Most of you do not know. I keep many things private and choose to let only a very select number of people into my truly personal life; very few, like eight, okay nine, because, well, hairdressers.
This week I finally was able to make myself go back to yoga after a month or so of non-attendance. The teacher always asks, after an extended absence, why I have missed so many classes. I usually state something along the lines of travel, work, etc., which is partly accurate, but mostly not. This time I had the urge to tell her the truth. I have depression, and sometimes making the effort to do the things to help with that is just too daunting.
May is Mental Health month. Not as fun as national ice cream or pancake day, but still, it’s there. For some reason, unlike acceptable chronic diseases like diabetes, hypertension and such, we are somehow ashamed of our mental illnesses, like it is some sort of weakness or character defect. It’s not.

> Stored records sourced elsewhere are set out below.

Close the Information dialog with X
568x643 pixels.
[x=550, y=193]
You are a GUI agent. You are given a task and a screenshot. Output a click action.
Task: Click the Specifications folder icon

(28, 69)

I have been living with depression since my second son was born. It started as post-partum, is mostly dormant, but rears its ugly head at times of stress, or just randomly, to create an unexpected buzz kill. Over the years I have tried medication, counseling, and various sorts of self-treatment, from healthy choices to unhealthy forms of self-medication.
After many years at this rodeo, I know what works best for me: exercise, yoga, reading, writing, lots of long dog walks and being out in nature. And desserts, especially chocolate ones. Here’s a fun hint for you readers who do not know me well, if I haven’t posted in a month or so, I probably am struggling.
The last few weeks have been a build-up of stress due to family issues, life changes and, well, life. The straw that broke the camel’s back was when I was kind of obligated to re-visit a very painful part of my past. I have been trying to shut the door on this for quite a while, but I am really hoping to get to the point of being able to slam the crap out of it, Old Cheri style, in the near future. I think I’m getting there.
I’m climbing back out of the familiar rabbit hole and feeling better. I hope the remission lasts a very long time. Sometimes it does.
One of my very happily married friends mentioned that she thinks the key to a good marriage is knowing all the crazy idiosyncrasies and weirdness of your partner, and accepting those traits as an integral part of the overall package.
I think there is really no such thing as “normal.” Everyone has their issues and struggles. I would ask that you take a moment before your judge. During rough patches, I also get graced with debilitating social anxiety. It might seem to you like I am just odd or awkward. Yes, I see the looks passed among you. Let me tell you that on some days, getting up, getting dressed and going into a situation I don’t want to be in is like a twenty- mile mountain climb, in heels.
I know there are many of you who have similar issues. I think often, those with depression have a deeper sensitivity towards others, a mixed blessing, for sure. I see your struggles, and I empathize.
But there is no joy without knowing pain, and the world looks just a bit more Technicolor every time I climb back out of my cave. I am me, warts and all, and I wouldn’t change a thing.